For example, system manager 108 may ask subsystem manager A 102 and
subsystem manager B 104, having three service classes, for
estimates of the mean and variance of each service class given a
proposed control setting change. Subsystem manager A 102 and
subsystem manager B 104 would then send estimates to system manager
108. Upon receiving the estimates, system manager 108 may then
perform a simple combinatorial optimization to identify a set of
control settings for subsystem A 110 and subsystem B 112 that would
maximize a global system objective, such as, for example,
maximizing the likelihood that the total system response time added
across the subsystems will not exceed an established threshold.
System manager 108 would then set the control settings on subsystem
manager A 102 and subsystem manager B 104 to this identified set of
best control settings for subsystems A 110 and subsystem B 112,
respectively.
[0022] Subsystem manager A 102 and subsystem manager B 104 may also
send system manager 108 additional layer-specific data about the
current state, such as, for example, the volume of requests, the
current CPU and memory utilization, queue sizes and delays, and
other system metrics. This additional information would potentially
improve the ability of system manager 108 to find the optimal
control settings for management of subsystem A 110 and subsystem B
112.
[0023] System manager 108 may reallocate servers from one subsystem
manager to another in an effort to rebalance computing power as the
workload within each subsystem fluctuates. When system manager 108
wishes to reconsider its allocation of n servers across subsystem A
110 and subsystem B 112, it sends a query to subsystem manager A
102 and subsystem manager B 104 in which a set of hypothetical
actions is proposed explicitly in the query message. The
hypothetical actions may consist of allocating n servers to one of
the subsystem managers, for example, subsystem manager A 102, where
n runs over some range that includes the current allocation. The
service attribute of interest, which is described explicitly in the
query message, is the expected utility that will be experienced by
subsystem manager A 102 if it is granted n servers. Subsystem
manager A 102 and subsystem manager B 104 compute an estimate of
the value of the service attribute under each of the hypothetical
actions, and send back a response to system manager 108. Each
estimate computed by subsystem manager A 102 and subsystem manager
B 104 is associated clearly with its pertinent hypothetical actions
and service attribute. If a subsystem manager is not able to
compute all of the requested estimates, it simply includes the ones
it has successfully computed.
[0024] Optionally, the estimates may include indications of the
degree of uncertainty in the estimates, for example, as variances
or some other moments or representations of the statistical
distribution of estimated outcomes. Upon receiving the estimates
from subsystem manager A 102 and subsystem manager B 104, system
manager 108 solves a combinatorial optimization problem in order to
find the allocation that maximizes the utility summed over
subsystem manager A 102 and subsystem manager B 104. Upon computing
the allocations that provide the best overall utility, system
manager 108 automatically takes corresponding action.
[0025] In another embodiment of the present invention, system
manager 108 may display the allocations that it deems best to an
administrator 124, allowing administrator 124 to select the most
desirable allocation.
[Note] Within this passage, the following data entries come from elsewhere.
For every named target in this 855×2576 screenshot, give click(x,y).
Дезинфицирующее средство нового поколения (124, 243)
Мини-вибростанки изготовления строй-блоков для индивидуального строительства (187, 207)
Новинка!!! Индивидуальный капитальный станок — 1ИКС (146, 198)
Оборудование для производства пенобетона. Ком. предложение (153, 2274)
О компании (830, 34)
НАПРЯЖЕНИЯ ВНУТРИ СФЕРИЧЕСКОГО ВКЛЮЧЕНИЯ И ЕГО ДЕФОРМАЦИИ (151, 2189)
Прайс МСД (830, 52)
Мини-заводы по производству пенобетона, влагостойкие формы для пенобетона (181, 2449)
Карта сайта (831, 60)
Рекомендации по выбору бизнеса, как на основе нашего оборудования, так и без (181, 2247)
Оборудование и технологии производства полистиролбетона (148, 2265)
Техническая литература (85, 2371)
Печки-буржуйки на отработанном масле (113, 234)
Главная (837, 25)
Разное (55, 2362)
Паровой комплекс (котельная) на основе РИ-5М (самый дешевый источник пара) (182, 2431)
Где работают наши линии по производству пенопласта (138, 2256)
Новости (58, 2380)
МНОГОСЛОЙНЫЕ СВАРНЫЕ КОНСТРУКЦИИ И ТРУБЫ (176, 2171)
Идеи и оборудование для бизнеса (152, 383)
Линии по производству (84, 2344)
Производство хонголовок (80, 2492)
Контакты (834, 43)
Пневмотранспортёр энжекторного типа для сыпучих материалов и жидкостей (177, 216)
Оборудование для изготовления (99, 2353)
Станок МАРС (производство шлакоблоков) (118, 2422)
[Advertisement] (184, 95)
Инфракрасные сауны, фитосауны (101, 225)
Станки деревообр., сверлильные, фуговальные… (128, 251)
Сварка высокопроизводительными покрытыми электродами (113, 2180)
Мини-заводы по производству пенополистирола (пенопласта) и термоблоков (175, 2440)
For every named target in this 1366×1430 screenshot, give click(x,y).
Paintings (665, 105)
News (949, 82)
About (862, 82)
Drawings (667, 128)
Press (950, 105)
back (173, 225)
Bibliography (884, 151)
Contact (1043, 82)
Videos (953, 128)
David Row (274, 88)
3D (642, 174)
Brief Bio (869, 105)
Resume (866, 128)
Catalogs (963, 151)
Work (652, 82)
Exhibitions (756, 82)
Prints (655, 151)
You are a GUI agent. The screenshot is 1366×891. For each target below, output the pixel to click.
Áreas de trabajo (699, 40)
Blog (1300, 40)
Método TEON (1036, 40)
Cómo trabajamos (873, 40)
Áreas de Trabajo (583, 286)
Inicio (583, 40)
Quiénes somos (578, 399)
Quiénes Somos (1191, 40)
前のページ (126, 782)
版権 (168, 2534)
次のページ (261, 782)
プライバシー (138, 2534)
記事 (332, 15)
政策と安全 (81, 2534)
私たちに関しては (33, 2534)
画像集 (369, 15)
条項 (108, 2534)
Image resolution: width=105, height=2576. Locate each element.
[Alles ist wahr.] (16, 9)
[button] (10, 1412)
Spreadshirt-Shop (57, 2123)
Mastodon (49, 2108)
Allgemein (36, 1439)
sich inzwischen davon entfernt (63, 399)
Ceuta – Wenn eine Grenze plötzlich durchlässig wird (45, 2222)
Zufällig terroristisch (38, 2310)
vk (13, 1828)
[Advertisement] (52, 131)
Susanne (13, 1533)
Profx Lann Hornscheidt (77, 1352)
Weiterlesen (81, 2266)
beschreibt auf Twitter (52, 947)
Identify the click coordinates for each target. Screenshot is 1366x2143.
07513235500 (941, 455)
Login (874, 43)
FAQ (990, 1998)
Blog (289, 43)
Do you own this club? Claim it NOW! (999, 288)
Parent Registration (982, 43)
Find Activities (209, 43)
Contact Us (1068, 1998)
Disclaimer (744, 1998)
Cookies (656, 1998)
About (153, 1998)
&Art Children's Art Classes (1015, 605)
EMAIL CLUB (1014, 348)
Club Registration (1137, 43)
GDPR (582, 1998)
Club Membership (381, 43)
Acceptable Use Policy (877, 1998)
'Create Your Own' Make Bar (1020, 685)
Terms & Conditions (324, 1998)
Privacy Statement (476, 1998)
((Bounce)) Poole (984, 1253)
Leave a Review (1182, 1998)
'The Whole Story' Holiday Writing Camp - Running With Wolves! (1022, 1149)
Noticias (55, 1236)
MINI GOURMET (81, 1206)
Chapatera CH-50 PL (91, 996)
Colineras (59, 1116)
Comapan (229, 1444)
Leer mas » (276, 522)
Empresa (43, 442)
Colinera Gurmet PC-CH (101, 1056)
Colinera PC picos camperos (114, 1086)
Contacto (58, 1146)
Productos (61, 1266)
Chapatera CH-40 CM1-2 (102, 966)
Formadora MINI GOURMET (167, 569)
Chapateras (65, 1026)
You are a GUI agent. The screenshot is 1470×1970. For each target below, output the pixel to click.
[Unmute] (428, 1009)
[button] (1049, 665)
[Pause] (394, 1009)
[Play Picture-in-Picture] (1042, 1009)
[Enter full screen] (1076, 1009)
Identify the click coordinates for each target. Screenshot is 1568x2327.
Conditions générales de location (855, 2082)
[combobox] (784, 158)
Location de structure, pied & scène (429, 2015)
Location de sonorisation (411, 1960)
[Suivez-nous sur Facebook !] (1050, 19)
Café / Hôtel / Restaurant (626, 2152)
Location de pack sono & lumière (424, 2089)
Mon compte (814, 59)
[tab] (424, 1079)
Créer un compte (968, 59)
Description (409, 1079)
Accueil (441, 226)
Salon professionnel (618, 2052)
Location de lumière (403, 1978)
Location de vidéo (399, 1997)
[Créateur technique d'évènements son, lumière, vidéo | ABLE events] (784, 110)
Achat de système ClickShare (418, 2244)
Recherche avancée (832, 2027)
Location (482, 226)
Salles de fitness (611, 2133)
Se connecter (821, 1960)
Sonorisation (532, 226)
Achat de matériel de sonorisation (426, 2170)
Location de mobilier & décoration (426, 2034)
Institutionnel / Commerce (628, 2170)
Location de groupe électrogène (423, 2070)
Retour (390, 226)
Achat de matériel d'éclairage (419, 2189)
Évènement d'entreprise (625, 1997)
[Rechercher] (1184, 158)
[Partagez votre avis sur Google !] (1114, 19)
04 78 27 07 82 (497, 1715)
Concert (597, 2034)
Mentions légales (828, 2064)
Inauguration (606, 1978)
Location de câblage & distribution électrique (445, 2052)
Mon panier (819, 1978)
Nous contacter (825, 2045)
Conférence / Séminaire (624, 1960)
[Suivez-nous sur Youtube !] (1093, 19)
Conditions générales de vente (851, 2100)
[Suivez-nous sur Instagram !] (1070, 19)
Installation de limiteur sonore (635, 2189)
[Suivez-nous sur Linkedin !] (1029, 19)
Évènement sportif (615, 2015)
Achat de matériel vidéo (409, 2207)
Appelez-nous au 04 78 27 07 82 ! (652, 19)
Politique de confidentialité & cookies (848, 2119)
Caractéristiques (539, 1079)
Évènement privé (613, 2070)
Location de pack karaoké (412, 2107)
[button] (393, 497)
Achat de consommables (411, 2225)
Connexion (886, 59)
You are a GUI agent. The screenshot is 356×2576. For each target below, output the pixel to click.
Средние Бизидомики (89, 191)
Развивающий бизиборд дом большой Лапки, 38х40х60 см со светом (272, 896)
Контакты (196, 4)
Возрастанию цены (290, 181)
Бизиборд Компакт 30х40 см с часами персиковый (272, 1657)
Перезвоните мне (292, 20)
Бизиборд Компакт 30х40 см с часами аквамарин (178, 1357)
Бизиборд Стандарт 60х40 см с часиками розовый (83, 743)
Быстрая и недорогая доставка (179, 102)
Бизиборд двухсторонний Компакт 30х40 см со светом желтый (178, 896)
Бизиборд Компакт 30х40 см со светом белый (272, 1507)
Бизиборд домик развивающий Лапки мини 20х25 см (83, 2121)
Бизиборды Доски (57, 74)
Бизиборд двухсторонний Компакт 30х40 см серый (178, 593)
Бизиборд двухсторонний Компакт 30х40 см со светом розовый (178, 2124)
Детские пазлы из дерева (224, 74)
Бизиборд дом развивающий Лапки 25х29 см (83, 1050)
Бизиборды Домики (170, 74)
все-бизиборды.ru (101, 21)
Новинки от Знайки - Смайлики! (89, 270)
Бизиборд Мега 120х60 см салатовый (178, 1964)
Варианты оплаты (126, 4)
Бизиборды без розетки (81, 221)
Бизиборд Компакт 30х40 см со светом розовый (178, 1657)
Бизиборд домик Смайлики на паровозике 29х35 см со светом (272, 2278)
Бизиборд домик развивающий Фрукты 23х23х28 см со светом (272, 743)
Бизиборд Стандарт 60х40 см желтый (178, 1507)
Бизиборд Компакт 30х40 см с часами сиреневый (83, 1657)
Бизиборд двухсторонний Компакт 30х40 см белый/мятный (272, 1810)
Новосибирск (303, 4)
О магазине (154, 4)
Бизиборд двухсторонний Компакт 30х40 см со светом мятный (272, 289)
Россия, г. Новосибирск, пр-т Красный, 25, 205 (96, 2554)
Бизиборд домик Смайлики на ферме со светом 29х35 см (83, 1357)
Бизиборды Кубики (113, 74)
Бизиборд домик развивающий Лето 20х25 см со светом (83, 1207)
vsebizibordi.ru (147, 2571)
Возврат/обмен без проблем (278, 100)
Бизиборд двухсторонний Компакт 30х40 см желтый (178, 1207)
In order to make an informed choice,
administrator 124 may desire further information about the
different allocation scenarios. For example, administrator 124 may
request the average response times for each application according
to service class. In such a case, system manager 108 can issue
another query to subsystem manager A 102 and subsystem manager B
104, in which the hypothetical actions listed in the query message
are the proposed allocations, and the service attributes of
interest listed in the message would be the average response times
rather than the utility values. Upon receiving this information
from subsystem manager A 102 and subsystem manager B 104, system
manager 108 may collate and display the results to administrator
124.
[0026] In accordance with another embodiment of the present
invention, subsystem manager B 104, in response to a query from
system manager 108, may query subsystem manager C 114 and
incorporate the second query response into a response to the first
query. For example, a system domain 100 which is represented as a
two-tier web environment, in which subsystem A 110 is an
application tier and subsystem B 112 is a database tier, with
corresponding application tier manager 102 and database tier
manager 104, respectively, independently optimizing their tiers.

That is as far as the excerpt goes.